Klagenfurt - BZÖ und ÖVP haben sich in Kärnten auf ein Förderpaket geeinigt, das vor allem Familien zu Gute kommen soll. Das rund elf Millionen Euro schwere Bündel soll am Dienstag in der Landesregierungssitzung abgesegnet werden. Landeshauptmann Jörg Haider (B) und VP-Obmann Josef Martinz sehen auch in Zukunft Platz für weitere Allianzen, erklärten die am Montag bei einer Pressekonferenz.

Allianzen

"Ich gehe davon aus, dass wir uns dort und da finden werden, wenn es um wichtige Dinge für unser Land geht", sagte Haider. Ähnliches Martinz: "Es werden sich viele Punkte finden, wo wir Allianzen eingehen können - wenn es mir gelingt, den Landeshauptmann zu überzeugen."

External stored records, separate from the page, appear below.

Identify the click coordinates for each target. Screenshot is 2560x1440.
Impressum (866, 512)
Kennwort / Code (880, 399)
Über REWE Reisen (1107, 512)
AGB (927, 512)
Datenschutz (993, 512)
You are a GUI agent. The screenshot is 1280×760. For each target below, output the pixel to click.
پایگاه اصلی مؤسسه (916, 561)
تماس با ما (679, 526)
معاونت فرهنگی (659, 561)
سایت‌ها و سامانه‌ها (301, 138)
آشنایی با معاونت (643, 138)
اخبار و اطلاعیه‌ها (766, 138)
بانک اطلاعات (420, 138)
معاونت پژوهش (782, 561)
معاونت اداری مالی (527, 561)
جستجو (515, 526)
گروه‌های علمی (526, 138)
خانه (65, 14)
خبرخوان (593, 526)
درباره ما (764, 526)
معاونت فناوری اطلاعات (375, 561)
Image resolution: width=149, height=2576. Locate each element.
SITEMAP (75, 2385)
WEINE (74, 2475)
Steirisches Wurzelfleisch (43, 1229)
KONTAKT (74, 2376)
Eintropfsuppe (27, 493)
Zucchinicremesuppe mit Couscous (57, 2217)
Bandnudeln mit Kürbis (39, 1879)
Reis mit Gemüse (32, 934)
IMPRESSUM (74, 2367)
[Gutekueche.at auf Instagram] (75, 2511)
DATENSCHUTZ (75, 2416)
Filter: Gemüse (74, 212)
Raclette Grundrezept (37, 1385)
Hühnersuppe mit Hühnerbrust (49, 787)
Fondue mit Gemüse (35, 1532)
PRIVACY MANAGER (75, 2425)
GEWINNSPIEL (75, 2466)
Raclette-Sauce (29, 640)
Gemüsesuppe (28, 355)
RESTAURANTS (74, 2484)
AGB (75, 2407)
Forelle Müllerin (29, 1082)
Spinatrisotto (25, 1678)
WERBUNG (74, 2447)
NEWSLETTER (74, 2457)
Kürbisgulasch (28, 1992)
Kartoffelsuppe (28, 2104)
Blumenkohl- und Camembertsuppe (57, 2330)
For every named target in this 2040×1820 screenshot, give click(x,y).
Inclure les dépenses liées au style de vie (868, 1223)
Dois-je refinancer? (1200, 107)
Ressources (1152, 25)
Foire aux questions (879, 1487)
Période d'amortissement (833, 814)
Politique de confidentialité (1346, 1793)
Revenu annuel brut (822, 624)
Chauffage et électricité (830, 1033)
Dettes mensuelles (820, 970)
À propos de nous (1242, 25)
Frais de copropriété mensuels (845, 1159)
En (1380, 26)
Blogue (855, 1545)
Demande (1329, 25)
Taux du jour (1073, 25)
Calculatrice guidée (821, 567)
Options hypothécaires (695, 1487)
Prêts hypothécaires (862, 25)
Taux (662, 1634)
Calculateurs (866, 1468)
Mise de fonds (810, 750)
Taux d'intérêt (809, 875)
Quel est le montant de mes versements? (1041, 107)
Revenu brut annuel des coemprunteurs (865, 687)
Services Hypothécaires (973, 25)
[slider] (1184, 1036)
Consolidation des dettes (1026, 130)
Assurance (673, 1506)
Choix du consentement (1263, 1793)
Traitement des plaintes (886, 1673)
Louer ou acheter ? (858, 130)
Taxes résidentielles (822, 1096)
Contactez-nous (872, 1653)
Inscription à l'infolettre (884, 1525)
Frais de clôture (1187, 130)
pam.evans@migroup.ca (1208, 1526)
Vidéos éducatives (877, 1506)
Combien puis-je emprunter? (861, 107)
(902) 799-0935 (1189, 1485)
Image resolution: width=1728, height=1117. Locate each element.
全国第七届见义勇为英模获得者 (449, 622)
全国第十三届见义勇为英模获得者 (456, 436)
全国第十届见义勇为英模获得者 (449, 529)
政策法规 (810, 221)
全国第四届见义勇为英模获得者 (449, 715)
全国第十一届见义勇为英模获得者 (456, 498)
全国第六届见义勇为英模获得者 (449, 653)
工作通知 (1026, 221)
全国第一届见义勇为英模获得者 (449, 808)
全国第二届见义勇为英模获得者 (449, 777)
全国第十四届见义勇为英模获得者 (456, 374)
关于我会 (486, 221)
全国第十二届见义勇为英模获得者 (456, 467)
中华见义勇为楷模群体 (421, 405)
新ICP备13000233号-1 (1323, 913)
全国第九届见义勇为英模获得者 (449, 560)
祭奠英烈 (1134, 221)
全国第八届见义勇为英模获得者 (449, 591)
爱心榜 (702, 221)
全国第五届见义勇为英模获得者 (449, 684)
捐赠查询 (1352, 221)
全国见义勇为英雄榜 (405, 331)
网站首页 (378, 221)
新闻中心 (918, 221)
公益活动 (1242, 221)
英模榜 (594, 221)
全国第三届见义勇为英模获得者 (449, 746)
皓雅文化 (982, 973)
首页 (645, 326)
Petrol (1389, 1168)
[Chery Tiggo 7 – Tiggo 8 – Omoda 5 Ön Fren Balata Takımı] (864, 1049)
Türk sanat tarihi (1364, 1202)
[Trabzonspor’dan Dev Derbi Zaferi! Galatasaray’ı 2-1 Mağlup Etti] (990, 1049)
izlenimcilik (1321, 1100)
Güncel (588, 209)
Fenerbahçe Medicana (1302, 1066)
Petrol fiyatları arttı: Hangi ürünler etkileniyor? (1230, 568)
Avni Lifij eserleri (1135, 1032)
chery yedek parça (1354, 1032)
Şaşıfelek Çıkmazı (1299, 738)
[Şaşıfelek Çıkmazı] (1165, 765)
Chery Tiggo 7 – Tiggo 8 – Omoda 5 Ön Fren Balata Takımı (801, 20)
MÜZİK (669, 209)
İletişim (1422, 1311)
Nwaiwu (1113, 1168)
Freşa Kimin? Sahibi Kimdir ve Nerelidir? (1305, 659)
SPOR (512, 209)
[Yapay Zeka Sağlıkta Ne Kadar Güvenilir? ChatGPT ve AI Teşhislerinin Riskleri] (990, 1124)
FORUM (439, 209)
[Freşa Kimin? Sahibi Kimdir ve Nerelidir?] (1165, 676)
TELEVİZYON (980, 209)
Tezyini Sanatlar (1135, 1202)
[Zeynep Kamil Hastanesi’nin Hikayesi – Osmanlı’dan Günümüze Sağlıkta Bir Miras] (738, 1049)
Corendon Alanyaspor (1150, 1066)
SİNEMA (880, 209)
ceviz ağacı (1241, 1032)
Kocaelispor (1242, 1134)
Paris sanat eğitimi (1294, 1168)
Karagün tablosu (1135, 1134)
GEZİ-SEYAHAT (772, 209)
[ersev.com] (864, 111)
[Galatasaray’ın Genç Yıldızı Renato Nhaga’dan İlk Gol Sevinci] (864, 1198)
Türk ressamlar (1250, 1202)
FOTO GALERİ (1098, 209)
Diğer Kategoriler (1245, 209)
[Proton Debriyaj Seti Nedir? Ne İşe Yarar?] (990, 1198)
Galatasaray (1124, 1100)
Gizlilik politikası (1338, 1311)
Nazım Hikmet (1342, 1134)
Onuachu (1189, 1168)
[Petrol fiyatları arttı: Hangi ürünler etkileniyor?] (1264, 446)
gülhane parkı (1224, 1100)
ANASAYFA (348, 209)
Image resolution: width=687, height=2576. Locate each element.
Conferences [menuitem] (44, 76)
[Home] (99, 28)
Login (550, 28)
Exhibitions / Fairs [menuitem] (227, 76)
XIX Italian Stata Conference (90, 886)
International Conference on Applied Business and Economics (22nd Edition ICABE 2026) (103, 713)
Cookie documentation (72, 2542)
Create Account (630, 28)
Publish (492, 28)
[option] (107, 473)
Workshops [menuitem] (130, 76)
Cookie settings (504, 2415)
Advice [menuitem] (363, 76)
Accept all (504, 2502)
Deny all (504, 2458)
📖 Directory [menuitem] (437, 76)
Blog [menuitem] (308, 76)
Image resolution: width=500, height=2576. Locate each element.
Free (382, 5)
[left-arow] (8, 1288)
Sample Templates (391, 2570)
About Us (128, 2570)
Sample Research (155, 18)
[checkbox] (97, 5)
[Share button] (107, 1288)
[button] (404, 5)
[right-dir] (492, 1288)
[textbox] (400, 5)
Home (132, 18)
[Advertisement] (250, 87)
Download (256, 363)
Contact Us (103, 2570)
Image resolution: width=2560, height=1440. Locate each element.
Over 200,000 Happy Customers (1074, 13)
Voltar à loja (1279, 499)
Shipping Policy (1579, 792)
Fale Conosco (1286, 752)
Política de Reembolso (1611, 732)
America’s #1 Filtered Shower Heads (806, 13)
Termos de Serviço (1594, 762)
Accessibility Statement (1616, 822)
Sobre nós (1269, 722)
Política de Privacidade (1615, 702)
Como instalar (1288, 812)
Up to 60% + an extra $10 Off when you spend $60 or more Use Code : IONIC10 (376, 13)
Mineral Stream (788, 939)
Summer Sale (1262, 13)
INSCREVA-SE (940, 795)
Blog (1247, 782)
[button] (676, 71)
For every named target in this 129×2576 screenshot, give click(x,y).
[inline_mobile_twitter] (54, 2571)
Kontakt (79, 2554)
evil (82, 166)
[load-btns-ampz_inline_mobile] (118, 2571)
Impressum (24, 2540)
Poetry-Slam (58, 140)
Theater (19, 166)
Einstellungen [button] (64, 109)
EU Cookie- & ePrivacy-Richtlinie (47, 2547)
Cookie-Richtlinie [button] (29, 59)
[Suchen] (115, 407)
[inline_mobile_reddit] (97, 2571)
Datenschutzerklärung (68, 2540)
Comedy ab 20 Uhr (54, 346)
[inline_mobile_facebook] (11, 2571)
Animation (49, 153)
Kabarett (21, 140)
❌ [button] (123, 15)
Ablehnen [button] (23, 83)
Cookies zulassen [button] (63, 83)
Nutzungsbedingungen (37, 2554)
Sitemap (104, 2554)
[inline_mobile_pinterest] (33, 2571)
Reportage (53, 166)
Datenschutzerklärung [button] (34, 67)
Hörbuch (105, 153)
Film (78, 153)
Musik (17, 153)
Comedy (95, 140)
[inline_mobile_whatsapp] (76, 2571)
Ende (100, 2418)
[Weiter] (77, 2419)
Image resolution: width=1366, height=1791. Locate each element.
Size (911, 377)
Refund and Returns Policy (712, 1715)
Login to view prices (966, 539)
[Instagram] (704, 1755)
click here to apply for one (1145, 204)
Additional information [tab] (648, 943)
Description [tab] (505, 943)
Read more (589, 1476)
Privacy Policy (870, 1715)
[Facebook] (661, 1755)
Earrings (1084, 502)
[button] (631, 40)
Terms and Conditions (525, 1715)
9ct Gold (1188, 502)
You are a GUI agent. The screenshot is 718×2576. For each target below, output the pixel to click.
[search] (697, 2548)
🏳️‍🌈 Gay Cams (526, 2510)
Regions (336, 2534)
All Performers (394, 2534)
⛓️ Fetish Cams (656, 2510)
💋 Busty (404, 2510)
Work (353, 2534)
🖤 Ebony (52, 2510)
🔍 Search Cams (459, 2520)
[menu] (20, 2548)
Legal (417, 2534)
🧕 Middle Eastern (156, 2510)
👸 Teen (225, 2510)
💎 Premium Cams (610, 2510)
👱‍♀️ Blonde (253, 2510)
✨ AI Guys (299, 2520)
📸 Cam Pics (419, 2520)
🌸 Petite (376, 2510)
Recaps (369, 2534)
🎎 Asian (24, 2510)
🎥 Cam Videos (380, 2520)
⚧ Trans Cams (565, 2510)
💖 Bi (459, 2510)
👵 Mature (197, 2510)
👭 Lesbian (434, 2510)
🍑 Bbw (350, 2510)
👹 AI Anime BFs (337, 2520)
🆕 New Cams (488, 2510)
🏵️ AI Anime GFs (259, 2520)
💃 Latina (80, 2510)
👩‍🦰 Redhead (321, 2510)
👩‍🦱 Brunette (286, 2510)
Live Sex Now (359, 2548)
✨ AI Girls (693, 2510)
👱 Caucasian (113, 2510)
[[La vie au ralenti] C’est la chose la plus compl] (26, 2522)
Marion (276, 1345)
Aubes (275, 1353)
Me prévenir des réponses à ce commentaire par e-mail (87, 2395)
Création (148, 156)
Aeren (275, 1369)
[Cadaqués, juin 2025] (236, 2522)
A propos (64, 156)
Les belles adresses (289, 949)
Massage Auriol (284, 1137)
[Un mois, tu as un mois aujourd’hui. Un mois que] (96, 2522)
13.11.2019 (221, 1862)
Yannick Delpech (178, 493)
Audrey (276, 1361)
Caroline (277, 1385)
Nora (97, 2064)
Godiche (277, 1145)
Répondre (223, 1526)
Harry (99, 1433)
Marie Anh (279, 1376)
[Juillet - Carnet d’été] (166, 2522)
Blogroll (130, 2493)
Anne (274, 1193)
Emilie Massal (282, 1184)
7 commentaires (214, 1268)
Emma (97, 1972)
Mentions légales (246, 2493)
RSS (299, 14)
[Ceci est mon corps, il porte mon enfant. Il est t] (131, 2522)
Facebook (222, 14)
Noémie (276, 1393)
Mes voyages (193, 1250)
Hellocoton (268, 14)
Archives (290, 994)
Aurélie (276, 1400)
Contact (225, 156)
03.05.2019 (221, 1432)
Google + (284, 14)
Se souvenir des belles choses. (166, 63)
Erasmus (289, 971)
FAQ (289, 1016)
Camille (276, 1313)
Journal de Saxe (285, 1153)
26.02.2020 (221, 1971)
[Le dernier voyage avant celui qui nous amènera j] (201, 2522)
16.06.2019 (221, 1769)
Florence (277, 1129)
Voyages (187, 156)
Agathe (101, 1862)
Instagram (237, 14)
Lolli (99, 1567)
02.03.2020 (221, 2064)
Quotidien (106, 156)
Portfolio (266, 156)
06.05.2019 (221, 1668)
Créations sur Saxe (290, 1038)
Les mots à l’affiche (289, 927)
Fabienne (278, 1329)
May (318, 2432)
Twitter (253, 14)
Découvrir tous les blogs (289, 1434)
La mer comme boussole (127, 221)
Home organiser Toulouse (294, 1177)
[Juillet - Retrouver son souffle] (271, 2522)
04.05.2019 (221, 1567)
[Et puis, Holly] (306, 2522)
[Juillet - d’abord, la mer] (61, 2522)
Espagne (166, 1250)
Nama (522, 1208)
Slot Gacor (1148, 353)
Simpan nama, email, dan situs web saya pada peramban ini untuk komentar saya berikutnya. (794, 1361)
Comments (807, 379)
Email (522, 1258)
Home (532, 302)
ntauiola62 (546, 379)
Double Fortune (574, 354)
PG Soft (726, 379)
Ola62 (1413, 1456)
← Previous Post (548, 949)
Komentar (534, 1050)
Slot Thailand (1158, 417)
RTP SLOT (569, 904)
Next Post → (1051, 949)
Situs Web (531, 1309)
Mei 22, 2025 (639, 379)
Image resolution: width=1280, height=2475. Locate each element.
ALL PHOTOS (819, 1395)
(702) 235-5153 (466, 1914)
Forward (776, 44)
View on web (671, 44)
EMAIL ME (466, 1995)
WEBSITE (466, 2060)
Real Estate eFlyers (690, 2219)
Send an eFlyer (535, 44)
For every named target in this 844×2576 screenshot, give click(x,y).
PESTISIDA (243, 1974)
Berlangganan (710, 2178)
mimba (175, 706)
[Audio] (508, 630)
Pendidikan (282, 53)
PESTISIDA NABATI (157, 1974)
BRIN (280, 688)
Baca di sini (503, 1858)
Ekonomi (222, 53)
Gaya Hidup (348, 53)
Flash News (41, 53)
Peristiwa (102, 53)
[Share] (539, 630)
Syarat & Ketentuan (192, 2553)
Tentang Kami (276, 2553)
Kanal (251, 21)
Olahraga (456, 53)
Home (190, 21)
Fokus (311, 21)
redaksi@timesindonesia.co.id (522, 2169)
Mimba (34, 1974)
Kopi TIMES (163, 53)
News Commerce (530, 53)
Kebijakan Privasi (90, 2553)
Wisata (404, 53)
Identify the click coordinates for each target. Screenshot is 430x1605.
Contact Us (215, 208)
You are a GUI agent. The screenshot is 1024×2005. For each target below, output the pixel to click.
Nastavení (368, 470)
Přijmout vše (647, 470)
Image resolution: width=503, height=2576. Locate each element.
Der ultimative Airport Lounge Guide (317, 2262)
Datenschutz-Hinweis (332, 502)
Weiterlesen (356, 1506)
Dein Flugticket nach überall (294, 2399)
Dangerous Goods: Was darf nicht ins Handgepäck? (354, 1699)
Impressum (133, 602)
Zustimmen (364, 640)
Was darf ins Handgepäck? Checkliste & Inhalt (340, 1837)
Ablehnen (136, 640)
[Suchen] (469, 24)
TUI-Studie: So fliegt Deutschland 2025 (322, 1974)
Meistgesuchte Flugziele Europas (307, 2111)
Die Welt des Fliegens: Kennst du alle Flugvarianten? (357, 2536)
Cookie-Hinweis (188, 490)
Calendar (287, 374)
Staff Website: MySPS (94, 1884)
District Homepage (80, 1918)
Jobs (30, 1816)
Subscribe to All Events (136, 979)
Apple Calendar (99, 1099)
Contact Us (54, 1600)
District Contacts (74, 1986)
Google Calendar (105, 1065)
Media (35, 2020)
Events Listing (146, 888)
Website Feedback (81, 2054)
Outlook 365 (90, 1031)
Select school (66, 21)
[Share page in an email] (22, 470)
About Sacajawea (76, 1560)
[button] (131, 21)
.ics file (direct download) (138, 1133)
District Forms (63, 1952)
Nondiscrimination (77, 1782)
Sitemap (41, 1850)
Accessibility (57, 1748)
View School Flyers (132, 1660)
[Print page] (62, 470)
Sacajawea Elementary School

Konkret gefunden hat man sich nun beim so genannten Müttergeld, dem Babygeld, dem Schulstartgeld und einer Förderung von "mobilen Tagesmüttern". Ersteres wird an Frauen über 60, die mindestens zwei Kinder erzogen und keine eigene Pension oder monatlich weniger als den Sozialhilfe-Richtsatz haben, in einer Höhe bis maximal 150 Euro monatlich ausbezahlt.

Probe

Der entsprechende "Probegalopp" habe den Bedarf bestätigt, sagte Haider: Auf seine Initiative war ab Ende 2005 eine ähnliche, allerdings einmalige, "Mütterpension" ausbezahlt worden, die sich die Frauen publikumswirksam abholen konnten. In der im Februar geplatzten Kärntner Koalition von BZÖ und SPÖ war eine reguläre Einführung dieser Förderung ein ständiger Streitpunkt gewesen.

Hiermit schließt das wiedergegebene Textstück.